Dalam sejarah, wilayah yang disebut sebagai hutan produksi dan pembangunan bendungan Lau Simeme merupakan wilayah Kerajaan Karo yakni Urung Sinembah,  Urung Tanjung Muda Hilir dan Urung Suka Piring. Kerajaa-kerajaan tersebutlah yang dahulunya memberi warna dalam sistem pemerintahan, perekonomian, hukum, sosial, budaya dan ikut dalam memperjuangan kemerdekaan di dataran tinggi Serdang (red. sekarang bernama Deli Serdang) yang mayoritas dihuni oleh masyarakat Karo.

"Salah kalau mereka bilang empat kecamatan tersebut sebagai hutan produksi. Sudah dari dulu ini wilayah kerajaan. Dalam penetapan hutan produksi ini, pernah tidak mereka berembuk dengan tokoh atau masyarakat yang jelas-jelas sudah ada sejak lama di sana," tegas Wan Chaidir.

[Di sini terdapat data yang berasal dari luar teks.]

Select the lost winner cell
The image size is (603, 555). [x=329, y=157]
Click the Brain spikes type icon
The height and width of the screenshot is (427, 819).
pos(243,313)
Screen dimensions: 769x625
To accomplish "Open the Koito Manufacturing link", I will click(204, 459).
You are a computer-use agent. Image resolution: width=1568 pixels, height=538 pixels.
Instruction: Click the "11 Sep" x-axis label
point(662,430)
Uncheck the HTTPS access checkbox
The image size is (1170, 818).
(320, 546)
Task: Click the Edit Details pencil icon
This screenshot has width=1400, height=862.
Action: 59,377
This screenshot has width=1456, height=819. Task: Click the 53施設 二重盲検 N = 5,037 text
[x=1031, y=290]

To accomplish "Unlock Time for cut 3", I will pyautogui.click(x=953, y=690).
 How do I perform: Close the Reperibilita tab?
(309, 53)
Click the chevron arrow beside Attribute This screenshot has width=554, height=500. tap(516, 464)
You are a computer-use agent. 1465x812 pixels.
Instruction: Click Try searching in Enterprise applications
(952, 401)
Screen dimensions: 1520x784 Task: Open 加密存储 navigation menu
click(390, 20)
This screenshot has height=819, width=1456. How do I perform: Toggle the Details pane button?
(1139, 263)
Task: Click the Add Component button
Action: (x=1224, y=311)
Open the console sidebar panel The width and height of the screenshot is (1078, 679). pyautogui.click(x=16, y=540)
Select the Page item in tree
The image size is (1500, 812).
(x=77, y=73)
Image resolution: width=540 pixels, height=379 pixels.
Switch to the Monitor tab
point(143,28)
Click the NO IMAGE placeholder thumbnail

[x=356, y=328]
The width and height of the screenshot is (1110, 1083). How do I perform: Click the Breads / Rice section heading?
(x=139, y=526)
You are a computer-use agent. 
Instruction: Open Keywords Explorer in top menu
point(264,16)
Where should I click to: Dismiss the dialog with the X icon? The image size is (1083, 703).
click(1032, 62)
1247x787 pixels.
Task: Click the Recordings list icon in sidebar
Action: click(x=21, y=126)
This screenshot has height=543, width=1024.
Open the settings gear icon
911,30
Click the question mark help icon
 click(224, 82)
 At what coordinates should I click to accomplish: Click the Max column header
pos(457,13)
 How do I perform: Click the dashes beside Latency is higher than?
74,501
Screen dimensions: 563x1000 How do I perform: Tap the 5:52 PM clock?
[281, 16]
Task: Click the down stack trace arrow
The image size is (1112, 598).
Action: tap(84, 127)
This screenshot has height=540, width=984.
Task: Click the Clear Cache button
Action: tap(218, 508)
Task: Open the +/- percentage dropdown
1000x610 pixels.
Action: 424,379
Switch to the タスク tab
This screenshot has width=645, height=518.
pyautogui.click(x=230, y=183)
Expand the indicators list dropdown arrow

Bahkan, Dalam buku _Georaphische En Etnoggraphicsche Gegevens Betreffende Het Rijk Van Deli (Oostkust Van Sumatera)_ yang dalam bahasa Indonesia diartikan geografis dan etnografis kerajaan Deli (pantai Timur Sumatera) Tahun 1875 karangan Halewijn E.A disebutkan bahwa lima desa yang ditunjuk oleh Bupati Deli Serdang sebagai lokasi pembangunan bendungan Lau Simeme sudah diakui menjadi bahagian dari kerajaan Sinembah. Kelima desa tersebut adalah Kotta Dinding (Mardinding Julu), Sarilaba (Sarilaba Jahe), Roemah Gerat (Rumah Gerat), Koewala (Kuala Dekah) dan Penan (Penen). Bukti-bukti tersebut yang kemudian memperkuat keyakinan masyarakat untuk tetap mempertahankan tanah yang diwarisi oleh orang tua mereka terdahulu.

Sementara itu, Anggota Komisi A DPRD Sumut Hj. Jamilah SH, MKn mengaku berang terhadap pengubahan status  pemukiman masyarakat tersebut.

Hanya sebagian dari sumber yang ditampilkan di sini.